Jennie Finch might be known as a front page model of magazines or a celebrity among the 50-most-beautiful chosen by the Americans.
But when the American blonde comes to Beijing for the Olympics, she is a softball player, one of the world's ace pitchers who helped the U.S. team win the third straight Olympic gold in Athens.
"It boils down to just being the best you can be," said the 28-year-old looking into the upcoming sports gala, which might be the last Olympics for softball, as the sport is about to lose its identity in 2012.
"That's really the only thing we can do to...I'm going to put my trust in the game itself," she said.
Born in La Mirada, California, Finch started playing softball when she was five years old and played as pitcher since she was eight. Her first coach was his father, Doug Finch, who invented the Finch Windmill, an arm conditioning device that has been selling for more than a decade.

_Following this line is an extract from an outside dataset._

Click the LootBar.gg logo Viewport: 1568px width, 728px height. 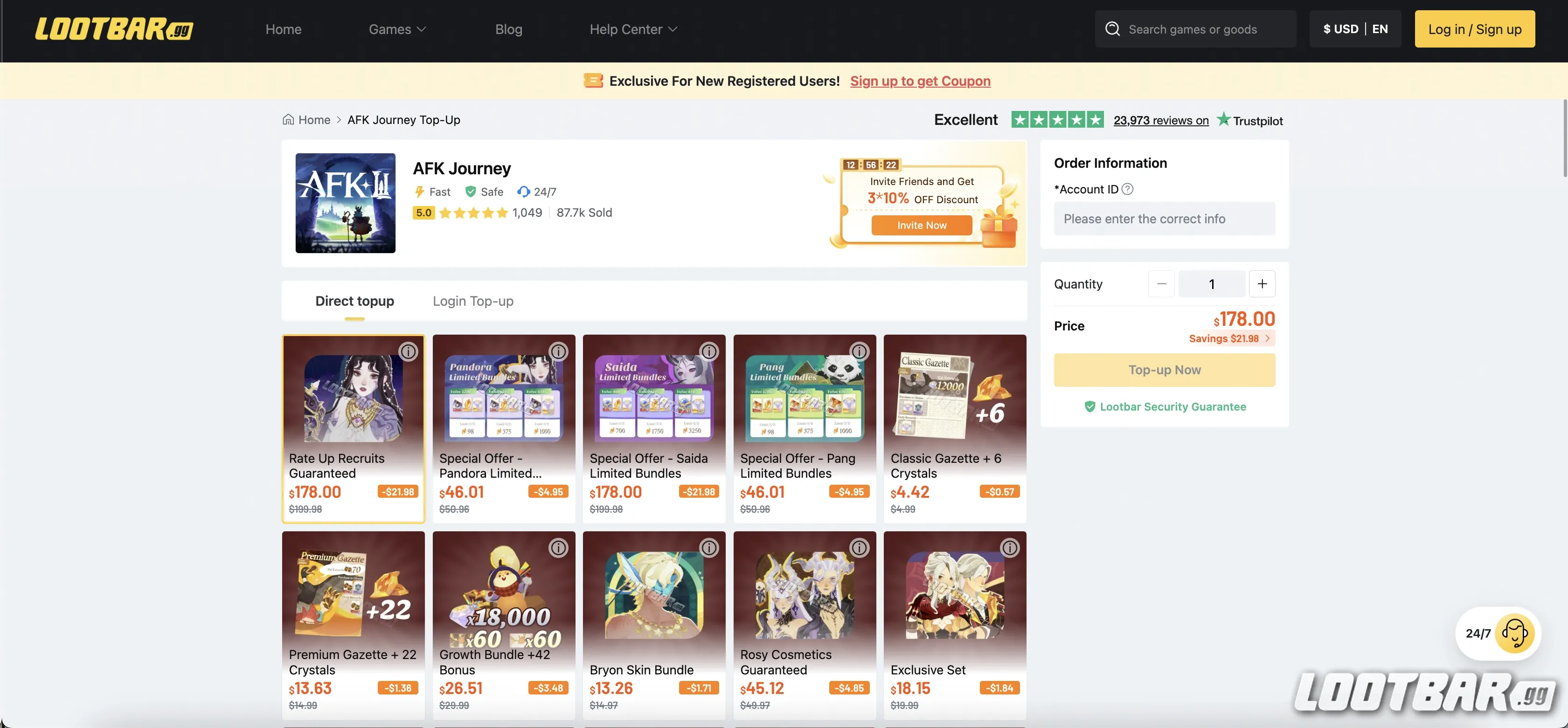[114, 28]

Finch showed her talent in the sport when she was at the University of Arizona. She became a three-time All-American pitcher and set an NCAA record with 60 wins in a row without losses.
At the Athens Olympics, she posted a 2-0 win-loss tally, striking out 13 batters in eight innings while giving up only one hit, one walk and no runs so as to lift the USA team to top of the podium.
Later, Jennie Finch married pitcher Casey Daigle on January 15, 2005, and the couple had their son, Ace, on May 4, 2006.
Just as the talented pitcher was at the summit of her career, news that softball, which had been added to the Olympic schedule in 1996 was dropped from the 2012 London Games came like a bolt in the blue. Total domination of the United States in the sport and lake of worldwide appeal were cited as the reason.
"It was a heartbreak to us all," Finch was quoted in a Reuters interview. "It was a blow to the heart. Kind of feels like we got punched in the stomach." she said.
Therefore, the Olympic gold medal bears special significance.
During the 60-game pre-Olympic tour of the USA team that reached every corner of the country since February, the pinup pitcher played in a highest 118.2 innings with 11 complete games.
To Finch, who had always been advocating for a return of softball, outstanding performance in the Beijing Olympics is a way to showcase that the sport belongs to the Olympics and make the International Olympic Committee officials realize "it is a mistake" to exclude the sport from Olympic calendar.
"Why we play this game," she said, "is to continue to build opportunities, and continue to encourage them (softball fans) to dream and believe. But if they do not have anything to dream about, what is there?"